For more information about this answer please contact: Peter Bredin from Dillon Eustace
5.7
Is partial recognition and enforcement possible?
 
Ireland
Pursuant to the Lugano Convention and the Hague Convention, a judgment creditor may request a declaration of enforceability limited to parts of the foreign judgment only.

As mentioned, recognition and enforcement of a foreign judgment is a discretionary relief under common law and, as such, it is within the Irish courts’ discretion to limit the recognition and enforcement of a foreign judgment to parts only.

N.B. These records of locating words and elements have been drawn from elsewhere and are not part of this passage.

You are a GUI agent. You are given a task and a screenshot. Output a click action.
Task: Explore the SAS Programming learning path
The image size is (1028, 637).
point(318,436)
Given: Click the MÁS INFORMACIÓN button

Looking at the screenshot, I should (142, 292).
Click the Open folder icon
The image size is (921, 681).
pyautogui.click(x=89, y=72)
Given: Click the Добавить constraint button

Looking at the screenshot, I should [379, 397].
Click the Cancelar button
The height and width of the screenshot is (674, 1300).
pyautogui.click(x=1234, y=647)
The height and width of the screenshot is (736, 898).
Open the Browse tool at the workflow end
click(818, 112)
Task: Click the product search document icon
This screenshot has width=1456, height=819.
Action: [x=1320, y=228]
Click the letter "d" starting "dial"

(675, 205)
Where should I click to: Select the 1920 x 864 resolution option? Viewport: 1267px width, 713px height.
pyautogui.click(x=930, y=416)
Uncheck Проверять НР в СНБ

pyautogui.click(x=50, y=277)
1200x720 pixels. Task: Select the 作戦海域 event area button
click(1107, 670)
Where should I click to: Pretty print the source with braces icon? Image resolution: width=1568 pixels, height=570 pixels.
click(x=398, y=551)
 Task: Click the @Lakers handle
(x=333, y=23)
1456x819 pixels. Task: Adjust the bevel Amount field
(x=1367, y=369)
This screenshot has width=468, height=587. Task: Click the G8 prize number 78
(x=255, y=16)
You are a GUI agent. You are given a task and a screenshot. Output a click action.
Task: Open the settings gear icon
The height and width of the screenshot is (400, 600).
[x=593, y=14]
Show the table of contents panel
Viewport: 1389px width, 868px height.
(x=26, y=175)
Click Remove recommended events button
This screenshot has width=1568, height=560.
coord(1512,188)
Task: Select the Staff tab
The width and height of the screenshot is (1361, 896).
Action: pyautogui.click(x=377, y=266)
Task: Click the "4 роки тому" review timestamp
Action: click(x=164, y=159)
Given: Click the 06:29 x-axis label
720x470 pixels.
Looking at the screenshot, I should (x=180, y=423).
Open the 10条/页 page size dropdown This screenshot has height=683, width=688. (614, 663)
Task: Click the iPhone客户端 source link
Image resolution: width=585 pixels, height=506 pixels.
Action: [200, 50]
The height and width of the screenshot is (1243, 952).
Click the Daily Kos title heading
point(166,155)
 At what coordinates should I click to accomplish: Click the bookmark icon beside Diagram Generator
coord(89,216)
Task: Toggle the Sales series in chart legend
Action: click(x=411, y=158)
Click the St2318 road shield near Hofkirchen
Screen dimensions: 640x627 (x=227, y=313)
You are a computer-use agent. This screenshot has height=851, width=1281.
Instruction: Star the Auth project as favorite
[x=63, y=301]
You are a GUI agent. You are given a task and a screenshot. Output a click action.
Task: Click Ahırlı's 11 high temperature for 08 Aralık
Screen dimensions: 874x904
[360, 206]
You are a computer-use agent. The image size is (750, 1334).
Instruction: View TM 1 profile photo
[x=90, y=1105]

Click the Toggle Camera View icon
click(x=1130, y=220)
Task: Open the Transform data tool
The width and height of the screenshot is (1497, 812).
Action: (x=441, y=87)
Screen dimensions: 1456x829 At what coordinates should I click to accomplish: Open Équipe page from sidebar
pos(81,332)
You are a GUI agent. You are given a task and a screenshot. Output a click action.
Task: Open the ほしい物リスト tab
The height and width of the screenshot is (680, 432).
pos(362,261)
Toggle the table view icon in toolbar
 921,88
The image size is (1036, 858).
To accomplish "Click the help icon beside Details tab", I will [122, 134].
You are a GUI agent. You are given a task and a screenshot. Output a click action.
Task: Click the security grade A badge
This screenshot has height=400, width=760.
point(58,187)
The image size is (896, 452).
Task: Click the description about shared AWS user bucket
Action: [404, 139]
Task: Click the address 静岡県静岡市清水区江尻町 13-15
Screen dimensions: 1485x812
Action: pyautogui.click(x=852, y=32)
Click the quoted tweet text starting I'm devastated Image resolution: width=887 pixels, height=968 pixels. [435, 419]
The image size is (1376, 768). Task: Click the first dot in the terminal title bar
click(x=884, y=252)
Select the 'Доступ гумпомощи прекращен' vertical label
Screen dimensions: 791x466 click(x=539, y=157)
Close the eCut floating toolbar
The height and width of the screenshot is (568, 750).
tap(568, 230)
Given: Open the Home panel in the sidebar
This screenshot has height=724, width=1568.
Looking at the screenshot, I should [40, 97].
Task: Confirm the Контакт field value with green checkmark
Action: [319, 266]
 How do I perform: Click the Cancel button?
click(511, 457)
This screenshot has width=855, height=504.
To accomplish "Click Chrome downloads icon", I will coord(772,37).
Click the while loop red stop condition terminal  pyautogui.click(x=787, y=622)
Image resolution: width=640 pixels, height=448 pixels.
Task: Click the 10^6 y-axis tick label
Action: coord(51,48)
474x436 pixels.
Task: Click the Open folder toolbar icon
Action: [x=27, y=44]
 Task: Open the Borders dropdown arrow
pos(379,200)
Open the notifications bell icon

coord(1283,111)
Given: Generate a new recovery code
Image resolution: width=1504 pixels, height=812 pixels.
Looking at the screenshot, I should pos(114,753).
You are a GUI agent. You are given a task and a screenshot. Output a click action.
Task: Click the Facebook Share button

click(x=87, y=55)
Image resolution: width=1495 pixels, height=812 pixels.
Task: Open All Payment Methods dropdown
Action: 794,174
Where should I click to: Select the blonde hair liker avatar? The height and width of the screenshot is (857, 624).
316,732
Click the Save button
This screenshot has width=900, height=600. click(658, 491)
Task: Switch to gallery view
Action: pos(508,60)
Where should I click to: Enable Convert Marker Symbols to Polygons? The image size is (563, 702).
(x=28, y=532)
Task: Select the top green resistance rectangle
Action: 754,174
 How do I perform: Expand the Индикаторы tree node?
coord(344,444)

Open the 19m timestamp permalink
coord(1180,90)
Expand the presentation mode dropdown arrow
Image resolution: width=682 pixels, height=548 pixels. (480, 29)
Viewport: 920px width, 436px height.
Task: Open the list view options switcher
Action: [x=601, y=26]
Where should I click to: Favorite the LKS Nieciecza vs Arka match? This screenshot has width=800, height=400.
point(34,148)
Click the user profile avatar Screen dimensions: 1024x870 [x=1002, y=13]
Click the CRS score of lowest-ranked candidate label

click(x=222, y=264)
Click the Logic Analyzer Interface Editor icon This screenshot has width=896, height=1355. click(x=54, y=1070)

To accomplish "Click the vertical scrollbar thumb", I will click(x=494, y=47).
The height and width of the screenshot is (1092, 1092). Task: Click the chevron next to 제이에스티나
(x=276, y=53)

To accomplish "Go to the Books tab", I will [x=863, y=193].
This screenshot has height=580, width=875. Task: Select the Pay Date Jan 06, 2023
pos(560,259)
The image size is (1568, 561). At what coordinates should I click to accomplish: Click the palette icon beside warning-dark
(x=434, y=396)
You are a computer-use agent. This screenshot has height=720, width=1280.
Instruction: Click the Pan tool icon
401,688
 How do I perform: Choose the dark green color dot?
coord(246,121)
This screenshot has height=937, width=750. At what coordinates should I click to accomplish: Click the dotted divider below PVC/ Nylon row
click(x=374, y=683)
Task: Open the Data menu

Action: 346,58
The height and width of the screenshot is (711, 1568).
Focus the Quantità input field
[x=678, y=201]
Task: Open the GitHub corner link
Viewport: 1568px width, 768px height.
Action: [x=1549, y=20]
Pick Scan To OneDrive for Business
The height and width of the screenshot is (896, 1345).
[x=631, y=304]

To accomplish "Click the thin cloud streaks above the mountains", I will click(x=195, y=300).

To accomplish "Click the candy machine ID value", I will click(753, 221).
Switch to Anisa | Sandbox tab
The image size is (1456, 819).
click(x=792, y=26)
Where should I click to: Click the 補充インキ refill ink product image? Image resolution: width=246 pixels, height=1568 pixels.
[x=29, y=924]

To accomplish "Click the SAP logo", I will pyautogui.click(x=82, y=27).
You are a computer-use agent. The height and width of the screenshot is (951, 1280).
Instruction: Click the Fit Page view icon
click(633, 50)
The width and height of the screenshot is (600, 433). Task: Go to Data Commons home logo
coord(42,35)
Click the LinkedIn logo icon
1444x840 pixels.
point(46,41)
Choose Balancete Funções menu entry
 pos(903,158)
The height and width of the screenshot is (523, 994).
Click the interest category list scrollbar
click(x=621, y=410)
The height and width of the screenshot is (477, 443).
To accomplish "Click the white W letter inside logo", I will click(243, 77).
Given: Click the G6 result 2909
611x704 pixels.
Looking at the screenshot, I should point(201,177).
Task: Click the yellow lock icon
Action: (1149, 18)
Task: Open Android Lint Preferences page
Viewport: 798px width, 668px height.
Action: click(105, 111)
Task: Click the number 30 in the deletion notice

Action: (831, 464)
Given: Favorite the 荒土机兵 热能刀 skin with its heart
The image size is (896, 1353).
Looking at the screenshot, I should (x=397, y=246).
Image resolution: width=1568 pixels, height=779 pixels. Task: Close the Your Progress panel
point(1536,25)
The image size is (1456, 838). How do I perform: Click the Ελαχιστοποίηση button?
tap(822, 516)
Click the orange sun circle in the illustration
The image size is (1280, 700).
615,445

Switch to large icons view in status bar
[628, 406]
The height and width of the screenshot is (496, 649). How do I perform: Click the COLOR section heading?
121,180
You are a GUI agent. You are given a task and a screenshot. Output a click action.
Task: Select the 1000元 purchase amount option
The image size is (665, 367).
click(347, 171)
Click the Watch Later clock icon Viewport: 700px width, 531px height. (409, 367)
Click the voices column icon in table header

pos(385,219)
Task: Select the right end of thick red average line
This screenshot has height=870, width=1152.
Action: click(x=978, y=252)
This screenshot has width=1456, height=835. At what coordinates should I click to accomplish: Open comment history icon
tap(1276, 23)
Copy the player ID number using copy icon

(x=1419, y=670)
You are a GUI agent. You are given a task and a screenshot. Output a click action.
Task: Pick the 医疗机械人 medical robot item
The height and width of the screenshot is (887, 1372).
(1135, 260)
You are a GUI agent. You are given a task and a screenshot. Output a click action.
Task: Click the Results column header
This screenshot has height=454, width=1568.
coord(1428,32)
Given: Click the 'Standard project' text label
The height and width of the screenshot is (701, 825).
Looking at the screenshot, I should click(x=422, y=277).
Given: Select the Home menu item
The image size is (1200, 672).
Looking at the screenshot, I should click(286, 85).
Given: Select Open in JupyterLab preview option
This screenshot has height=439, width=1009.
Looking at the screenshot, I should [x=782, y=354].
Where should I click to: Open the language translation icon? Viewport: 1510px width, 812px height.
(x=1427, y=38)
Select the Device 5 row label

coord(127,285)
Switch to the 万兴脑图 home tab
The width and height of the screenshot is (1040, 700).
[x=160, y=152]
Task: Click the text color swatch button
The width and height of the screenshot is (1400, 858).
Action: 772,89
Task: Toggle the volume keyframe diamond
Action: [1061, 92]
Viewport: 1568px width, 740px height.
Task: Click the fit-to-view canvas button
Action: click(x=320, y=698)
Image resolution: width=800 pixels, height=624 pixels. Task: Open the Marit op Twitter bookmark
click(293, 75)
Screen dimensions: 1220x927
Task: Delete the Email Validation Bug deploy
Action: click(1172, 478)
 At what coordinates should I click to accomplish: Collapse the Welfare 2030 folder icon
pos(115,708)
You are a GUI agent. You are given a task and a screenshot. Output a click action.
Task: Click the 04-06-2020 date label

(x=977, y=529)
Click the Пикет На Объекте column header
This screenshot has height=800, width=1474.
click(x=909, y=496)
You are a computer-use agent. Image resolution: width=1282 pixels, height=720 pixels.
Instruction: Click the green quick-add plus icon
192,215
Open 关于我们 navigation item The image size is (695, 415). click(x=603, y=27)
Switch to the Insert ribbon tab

For more information about this answer please contact: Peter Bredin from Dillon Eustace
5.8
How will the court deal with cost issues (eg, interest, court costs, currency issues)?
 
Ireland
Pursuant to the Lugano Convention and the Hague Convention, the definition of ‘judgment’ includes a determination as to costs where the foreign judgment is for a monetary sum. Therefore, where the costs have been quantified, the Irish court deeming a foreign judgment enforceable may include the costs aspect of that judgment. Where interest on that monetary sum is recoverable under the judgment at a particular rate or rates, and from a particular date or time, the Irish court’s order may include the interest aspect of the foreign judgment. Generally speaking, the Irish court will not convert a monetary sum in a foreign currency into euros (the currency applicable in Ireland) at the time of deeming the judgment enforceable. However, the judgment will – again, generally speaking – be converted into euros at the time of enforcement at the applicable currency rate at that point in time.

In relation to common law, the Irish courts will deal with the issue of interest, court costs and currency issues in a similar way to how they are dealt with under the Lugano Convention and the Hague Convention.

The Irish courts generally apply the ‘loser pays’ principle. As regards the costs of making an application pursuant to the Lugano Convention, the Hague Convention or common law, the Irish courts will, generally speaking, award the judgment creditor much of its costs should it succeed in the application.